Malware is found much more commonly on devices that run the Android OS
comparatively to iOS devices. Malware on Android devices is usually
downloaded through applications. Signs that an Android device is infected
with malware include unusual increases in data usage, a quickly dissipating
battery charge or calls, texts and emails being sent to the device contacts
without the user's knowledge.

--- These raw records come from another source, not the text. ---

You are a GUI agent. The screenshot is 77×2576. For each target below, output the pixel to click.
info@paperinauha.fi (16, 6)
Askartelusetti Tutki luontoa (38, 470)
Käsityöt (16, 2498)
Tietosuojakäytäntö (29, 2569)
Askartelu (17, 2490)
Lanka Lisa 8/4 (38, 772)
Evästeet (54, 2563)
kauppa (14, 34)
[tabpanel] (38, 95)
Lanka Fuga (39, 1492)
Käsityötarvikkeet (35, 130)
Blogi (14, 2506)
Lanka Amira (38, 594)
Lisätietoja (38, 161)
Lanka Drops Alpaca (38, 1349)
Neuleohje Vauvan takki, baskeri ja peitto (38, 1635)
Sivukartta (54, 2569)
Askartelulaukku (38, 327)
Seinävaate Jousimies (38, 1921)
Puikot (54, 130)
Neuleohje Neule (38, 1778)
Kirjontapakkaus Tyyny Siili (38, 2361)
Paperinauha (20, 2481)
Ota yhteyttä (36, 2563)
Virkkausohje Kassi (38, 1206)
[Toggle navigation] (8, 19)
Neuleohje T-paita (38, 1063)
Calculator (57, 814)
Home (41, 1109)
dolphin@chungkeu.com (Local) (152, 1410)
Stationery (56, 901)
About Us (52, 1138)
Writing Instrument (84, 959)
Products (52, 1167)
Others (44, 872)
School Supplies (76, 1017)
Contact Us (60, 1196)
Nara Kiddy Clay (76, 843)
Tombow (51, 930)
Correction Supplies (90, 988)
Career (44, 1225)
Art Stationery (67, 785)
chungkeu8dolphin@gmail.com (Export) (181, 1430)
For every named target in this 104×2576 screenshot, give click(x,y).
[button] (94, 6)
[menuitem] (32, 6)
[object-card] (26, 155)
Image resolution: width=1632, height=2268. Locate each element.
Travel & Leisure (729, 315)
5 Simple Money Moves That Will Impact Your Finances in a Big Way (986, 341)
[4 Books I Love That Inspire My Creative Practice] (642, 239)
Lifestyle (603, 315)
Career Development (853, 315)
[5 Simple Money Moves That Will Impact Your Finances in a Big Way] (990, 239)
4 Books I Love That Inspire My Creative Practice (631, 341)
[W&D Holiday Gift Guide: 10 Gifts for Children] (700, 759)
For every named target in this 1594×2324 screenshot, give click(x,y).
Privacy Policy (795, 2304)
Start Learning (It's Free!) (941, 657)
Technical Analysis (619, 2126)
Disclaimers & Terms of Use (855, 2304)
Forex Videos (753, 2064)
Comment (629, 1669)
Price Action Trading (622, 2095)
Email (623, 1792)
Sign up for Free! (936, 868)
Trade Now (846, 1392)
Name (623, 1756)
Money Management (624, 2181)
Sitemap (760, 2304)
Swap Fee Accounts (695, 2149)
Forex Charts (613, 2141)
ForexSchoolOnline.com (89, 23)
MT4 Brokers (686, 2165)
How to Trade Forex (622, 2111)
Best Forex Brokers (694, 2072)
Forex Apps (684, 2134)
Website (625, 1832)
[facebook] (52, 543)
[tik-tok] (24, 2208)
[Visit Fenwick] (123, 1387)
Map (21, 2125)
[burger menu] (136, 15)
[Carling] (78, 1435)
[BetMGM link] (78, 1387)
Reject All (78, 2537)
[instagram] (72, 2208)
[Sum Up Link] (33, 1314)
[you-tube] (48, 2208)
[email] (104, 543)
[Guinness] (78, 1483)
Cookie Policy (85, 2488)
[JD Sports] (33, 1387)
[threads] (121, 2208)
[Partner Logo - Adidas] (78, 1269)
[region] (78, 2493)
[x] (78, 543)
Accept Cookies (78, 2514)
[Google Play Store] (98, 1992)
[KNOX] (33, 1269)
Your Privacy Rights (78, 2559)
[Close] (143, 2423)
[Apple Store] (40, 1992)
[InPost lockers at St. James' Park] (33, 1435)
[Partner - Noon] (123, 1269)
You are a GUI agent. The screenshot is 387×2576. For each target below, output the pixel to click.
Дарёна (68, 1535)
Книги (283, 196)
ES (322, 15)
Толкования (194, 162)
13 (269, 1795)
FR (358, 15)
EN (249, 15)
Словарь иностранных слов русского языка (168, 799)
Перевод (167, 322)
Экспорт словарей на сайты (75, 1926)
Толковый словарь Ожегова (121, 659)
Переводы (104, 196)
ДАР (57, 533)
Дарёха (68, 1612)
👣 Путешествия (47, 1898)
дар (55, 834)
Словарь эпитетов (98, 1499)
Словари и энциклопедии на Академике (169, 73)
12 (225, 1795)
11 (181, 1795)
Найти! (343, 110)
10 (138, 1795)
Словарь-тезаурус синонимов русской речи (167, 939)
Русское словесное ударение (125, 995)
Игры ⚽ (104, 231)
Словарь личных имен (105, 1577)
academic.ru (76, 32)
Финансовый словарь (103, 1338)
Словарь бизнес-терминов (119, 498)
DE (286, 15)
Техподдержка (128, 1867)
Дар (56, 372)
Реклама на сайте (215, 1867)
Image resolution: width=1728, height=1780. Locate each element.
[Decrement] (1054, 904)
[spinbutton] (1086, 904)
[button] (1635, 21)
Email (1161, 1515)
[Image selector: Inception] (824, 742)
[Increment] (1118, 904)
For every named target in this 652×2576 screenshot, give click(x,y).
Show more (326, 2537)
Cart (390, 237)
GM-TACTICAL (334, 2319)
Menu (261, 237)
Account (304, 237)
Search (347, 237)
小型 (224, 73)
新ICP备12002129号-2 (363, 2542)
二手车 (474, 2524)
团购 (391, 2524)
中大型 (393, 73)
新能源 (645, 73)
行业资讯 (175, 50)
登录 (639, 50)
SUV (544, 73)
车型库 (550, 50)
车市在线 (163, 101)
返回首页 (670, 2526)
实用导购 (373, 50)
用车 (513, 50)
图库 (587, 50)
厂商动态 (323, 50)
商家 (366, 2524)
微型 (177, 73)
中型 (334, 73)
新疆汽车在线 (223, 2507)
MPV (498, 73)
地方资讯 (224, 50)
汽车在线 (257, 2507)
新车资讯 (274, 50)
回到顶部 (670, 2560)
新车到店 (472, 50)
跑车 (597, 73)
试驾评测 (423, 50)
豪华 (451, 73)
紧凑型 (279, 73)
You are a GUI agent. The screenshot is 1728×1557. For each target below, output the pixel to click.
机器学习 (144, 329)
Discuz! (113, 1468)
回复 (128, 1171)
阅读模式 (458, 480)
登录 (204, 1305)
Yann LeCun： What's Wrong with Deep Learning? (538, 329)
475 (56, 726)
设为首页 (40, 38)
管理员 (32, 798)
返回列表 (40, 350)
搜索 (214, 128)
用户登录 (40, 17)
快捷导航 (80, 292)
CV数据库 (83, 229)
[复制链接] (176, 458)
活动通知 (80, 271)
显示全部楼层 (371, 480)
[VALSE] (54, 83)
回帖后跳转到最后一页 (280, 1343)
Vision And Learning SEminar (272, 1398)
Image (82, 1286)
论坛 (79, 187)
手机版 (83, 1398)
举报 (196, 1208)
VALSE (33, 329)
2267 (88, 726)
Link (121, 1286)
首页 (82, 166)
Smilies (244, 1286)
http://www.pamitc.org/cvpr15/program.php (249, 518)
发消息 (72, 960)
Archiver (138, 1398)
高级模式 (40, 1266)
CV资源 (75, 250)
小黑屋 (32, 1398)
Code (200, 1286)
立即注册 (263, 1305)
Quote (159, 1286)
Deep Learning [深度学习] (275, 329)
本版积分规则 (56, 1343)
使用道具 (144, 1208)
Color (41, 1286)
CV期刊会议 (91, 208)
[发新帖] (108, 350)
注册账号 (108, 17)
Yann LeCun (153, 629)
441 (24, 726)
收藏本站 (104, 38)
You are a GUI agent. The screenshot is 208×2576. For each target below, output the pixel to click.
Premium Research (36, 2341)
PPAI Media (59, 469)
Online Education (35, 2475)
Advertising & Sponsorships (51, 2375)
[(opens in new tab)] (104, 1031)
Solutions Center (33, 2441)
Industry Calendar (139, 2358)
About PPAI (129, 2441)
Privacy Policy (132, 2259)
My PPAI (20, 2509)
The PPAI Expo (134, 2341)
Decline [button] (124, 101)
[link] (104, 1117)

Similarly, if a user receives a message from a
recognized contact that seems suspicious, it may be from a type of a mobile
malware that spreads between devices.
Apple iOS devices are rarely infected with malware because Apple carefully
vets the applications sold in the App Store. However, it is still possible for an
iOS device to be infected by opening an unknown link found in an email or
text message. iOS devices will become more vulnerable if jailbroken.
A user may be able to detect malware if they observe unusual activity such as
a sudden loss of disc space, unusually slow speeds, repeated crashes or
freezes or an increase in unwanted internet activity and popup
advertisements. An antivirus tool may also be installed on the device that
detects and removes malware.These tools can either provide real-time
protection or detect and remove malware be executing routine system scans.
History
The term malware was first used by computer scientist and security
researcher Yisrael Radai in 1990. However, malware existed long before this.
One of the first known examples of malware was the Creeper virus in 1971,
which was created as an experiment by BBN Technologies engineer Robert
Thomas. Creeper was designed to infect mainframes on ARPANET. While the
program did not alter functions, or steal or delete data, the program moved
from one mainframe to another without permission while displaying a teletype
message that read, "I'm the creeper: Catch me if you can." Creeper was later
altered by computer scientist Ray Tomlinson, who added the ability to self-
replicate to the virus and created the first known computer worm. The concept
of malware took root in the technology industry, and examples of viruses and
worms began to appear on Apple and IBM personal computers in the early
1980s before becoming popularized following the introduction of the World
Wide Web and the commercial internet in the 1990s.
Similar programs
There are other types of programs that share common traits with malware but
are distinctly different, such as a PUP, or potentially unwanted program.
These are typically applications that trick users into installing them on their
system (such as browser toolbars) but do not execute any malicious functions
once they have been installed. However, there are cases where a PUP may
contain spyware-like functionality or other hidden malicious features, in which
case the PUP would be classified as malware.